Lithuanian-American theatre owner/operator and producer (1871–1953)

Lee Shubert (born Levi Schubart; March 25, 1871 – December 25, 1953) (Note: The New York Times obituary of December 26, 1953, gave his date of birth as March 15, 1875, although Shubert had told friends he was more than 80. His draft registration card of September 1918 listed the same birth date, while also checking the "Native Born" box.) was a Lithuanian-born American theatre owner/operator and producer. He was the eldest of three brothers of the notable Shubert family.

==Early life==
Born to a Jewish family, the son of Duvvid Schubart and Katrina Helwitz, in Vladislavov, in the Suwałki Governorate of Congress Poland, a part of the Russian Empire (present-day Kudirkos Naumiestis, Lithuania), Shubert was 11 years old when the family emigrated to the United States and settled in Syracuse, New York, where a number of Jewish families from their hometown already were living.

==Career==
His father's alcoholism kept the family in difficult financial circumstances, and Lee Shubert went to work selling newspapers on a street corner. With borrowed money, he and younger brothers Sam and Jacob eventually embarked on a business venture that led to them to become the successful operators of several theaters in upstate New York.

The Shubert brothers decided to expand to the huge market in New York City, and at the end of March 1900 they leased the Herald Square Theatre at the corner of Broadway and 35th Street in Manhattan. Leaving younger brother Jacob at home to manage their existing theatres, Lee and Sam Shubert moved to New York City, where they laid the foundations for what was to become the largest theatre empire in the 20th century, including the Winter Garden and Shubert Theatres.

The all-powerful Theatrical Syndicate essentially excluded competition. Since the Shuberts were not permitted to use Syndicate-controlled theaters, they put on shows in rented circus tents, holding "three times as many customers as the typical theater." In 1910, they formed the Independent National Theatre Owner's Association, which brought about the defection of many theaters from all around the country that previously had been affiliated with the Syndicate. In 1922, it was announced that "Lee Shubert and A. L. Erlanger ... rivals for twenty years" had reached a working understanding.
========================
STUDY QUESTIONS -
A – According to the biography of Lee Shubert, which theater did the Shubert brothers lease in Manhattan at the end of March 1900?
B – Write the next part of the biography of Lee Shubert, picking up after its last sentence.
The stored listing isn't needed for any of this work.

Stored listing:
========================
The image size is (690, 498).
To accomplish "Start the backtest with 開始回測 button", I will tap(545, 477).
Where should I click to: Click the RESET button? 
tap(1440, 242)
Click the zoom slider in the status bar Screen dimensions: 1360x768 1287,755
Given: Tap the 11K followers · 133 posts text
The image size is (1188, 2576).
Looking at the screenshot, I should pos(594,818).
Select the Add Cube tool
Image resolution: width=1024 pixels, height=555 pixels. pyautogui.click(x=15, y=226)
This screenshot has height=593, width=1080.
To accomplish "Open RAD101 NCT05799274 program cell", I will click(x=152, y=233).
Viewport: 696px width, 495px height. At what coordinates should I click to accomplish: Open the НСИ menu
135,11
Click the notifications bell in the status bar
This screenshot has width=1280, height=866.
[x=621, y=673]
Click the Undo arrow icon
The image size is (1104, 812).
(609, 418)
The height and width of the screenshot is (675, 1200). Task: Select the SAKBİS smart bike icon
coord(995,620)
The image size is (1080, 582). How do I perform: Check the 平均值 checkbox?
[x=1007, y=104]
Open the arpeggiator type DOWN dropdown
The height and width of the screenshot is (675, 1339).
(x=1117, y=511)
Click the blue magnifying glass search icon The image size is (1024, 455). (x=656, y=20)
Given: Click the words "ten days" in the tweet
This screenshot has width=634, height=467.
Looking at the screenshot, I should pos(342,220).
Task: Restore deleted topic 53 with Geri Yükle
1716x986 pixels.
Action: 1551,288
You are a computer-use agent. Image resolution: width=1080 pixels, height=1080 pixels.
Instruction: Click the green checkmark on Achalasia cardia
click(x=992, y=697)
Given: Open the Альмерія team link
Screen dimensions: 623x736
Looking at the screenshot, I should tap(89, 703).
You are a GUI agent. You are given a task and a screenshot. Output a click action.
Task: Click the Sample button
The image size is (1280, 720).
========================
ANSWERS TO THE TASKS -
A – The Herald Square Theatre, at the corner of Broadway and 35th Street.

B –
Lee Shubert was a hard nosed businessman who has been criticized for being money and power oriented with little interest in culture. He was well-known for banning critics from all his theaters if they wrote something that upset him, to the point that the laws in the state of New York were changed to prevent the practice. Nonetheless, he recognized the need to attract some of the top stage actors from the long-established European theatres (as Gaby Deslys) to perform at the new Broadway houses. After a disastrous production of Hamlet in 1901 at a competitor's theatre, French megastar Sarah Bernhardt vowed never to return to America until Lee Shubert convinced her to perform for his company in 1905.

At his death in 1953, Shubert's estate was worth $16 million . He boasted in 1924 of his family success:
We began building theaters, and introduced practical commercial methods into a flagrantly impractical and precarious profession....This sordid commercialism has helped to make the American stage a legitimate, financial risk, stabilized its revenue, attracted real money to it, reduced the margin of chance, increased its facilities, and widened its opportunities.

==Personal life==
Shubert was married to Marcella Swanson, a former actress who was approximately 30 years younger. They had previously been secretly married on July 29, 1936, in Berlin and divorced in September 1948 in Reno, Nevada. They remarried in Miami in March 1949. (Note: Time magazine reported the remarriage was in February 1949.)

Shubert died in New York City on December 25, 1953, and was interred in the family plot at Salem Fields Cemetery in Brooklyn. His widow died in 1973.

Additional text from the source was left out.